The Carnival Miracle was sailing around 35 miles west of the coast of Ensenada, Mexico, when the passenger went over the rails shortly after 3 a.m. The incident was captured on security footage, the U.S. Coast Guard said.

The Carnival cruise ship came to a near complete stop around 3:30 a.m. as crew members dropped a lifeboat into the water, according to a passenger’s account on a NBC news station.

The cruise ship subsequently searched in the water as shown on the AIS image below.

Some news acounts state that the woman went over the rails of her stateroom, although the video below, via a local CBS station, suggests that the passenger went overboard from from an open deck of the ship.

Accrding to Newsweek, a firefighter paramedic onboard the cruise ship, told CBS Los Angeles: “Someone has lost their life, whether it was done by accident or by foul play I don’t know – there’s some high suspicion of foul play.”

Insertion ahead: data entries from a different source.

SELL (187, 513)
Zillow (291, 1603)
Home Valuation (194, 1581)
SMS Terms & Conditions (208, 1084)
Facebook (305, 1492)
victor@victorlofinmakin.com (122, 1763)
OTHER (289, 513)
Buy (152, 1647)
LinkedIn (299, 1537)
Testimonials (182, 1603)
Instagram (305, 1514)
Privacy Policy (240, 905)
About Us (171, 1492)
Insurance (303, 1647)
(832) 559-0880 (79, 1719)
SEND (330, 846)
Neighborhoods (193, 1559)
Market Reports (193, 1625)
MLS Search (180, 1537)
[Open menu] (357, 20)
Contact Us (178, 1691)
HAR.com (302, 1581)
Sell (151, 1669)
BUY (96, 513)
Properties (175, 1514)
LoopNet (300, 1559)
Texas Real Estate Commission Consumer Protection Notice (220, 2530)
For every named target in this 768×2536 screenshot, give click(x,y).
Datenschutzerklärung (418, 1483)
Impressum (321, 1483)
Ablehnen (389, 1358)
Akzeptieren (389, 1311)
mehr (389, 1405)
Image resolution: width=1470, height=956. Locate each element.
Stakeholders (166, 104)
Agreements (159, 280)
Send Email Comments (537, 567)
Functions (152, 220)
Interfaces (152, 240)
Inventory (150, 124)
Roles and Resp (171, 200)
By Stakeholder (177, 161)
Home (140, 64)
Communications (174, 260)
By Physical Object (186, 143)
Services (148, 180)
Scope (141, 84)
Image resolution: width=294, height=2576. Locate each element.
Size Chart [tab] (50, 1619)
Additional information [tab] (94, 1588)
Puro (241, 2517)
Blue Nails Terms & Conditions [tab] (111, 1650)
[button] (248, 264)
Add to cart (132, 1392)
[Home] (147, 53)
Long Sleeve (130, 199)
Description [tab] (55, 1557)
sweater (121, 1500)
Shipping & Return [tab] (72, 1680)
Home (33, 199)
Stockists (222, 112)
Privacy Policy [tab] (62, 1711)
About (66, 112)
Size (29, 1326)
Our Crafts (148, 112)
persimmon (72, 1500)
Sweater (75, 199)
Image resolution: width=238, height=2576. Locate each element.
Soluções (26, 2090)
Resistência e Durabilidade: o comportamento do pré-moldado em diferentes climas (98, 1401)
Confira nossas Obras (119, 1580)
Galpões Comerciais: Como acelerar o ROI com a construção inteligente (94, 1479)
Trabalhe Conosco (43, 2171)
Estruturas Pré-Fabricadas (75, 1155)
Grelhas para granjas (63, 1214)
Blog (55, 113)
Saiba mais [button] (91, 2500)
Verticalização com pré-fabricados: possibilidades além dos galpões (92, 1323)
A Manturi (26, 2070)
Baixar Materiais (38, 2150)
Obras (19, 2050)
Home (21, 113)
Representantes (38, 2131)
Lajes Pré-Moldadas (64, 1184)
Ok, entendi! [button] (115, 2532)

The U.S. Coast Guard dispatched a cutter and a helicopter to the area to search for the woman. The search was unsuccessful.

The incident raises an ongoing issue with cruise ships which are required by the 2010 Cruise Vessel Secuity and safety Act to install automatic man over-board sytems. Technology has long existed for ships to detect whenever someone goes over the rails of the ship and into the water. If installed, sophistcated infrared monitors and radar sustems can automatically signal the bridge, capture the image and track the person, even at night, in the water. Such systems assist in the immediate detection of overboards and tracking them in the water at night; otherwise, searching for a person in the water is akin to looking for a needle in a haystack.

Well over 300 people have gone overboard from cruise ships in the last twenty years, according to cruise expert Dr. Ross Klein which has tracked cruise ship overboard for many years. Most cruise lines, with the exception of Disney Cruises, refuse to install the life-saving technology.

In this particular case, it appears that there was not the usual delay in deteching the overboard passenger’s disappearance from the ship which was confirmed by what the U.S. Coast Guard described as a “security camera.” Although most Carnival cruise ships do not have man=overboard systems installed, it is unknown whether the Carnival Miracle has such systems on the ship.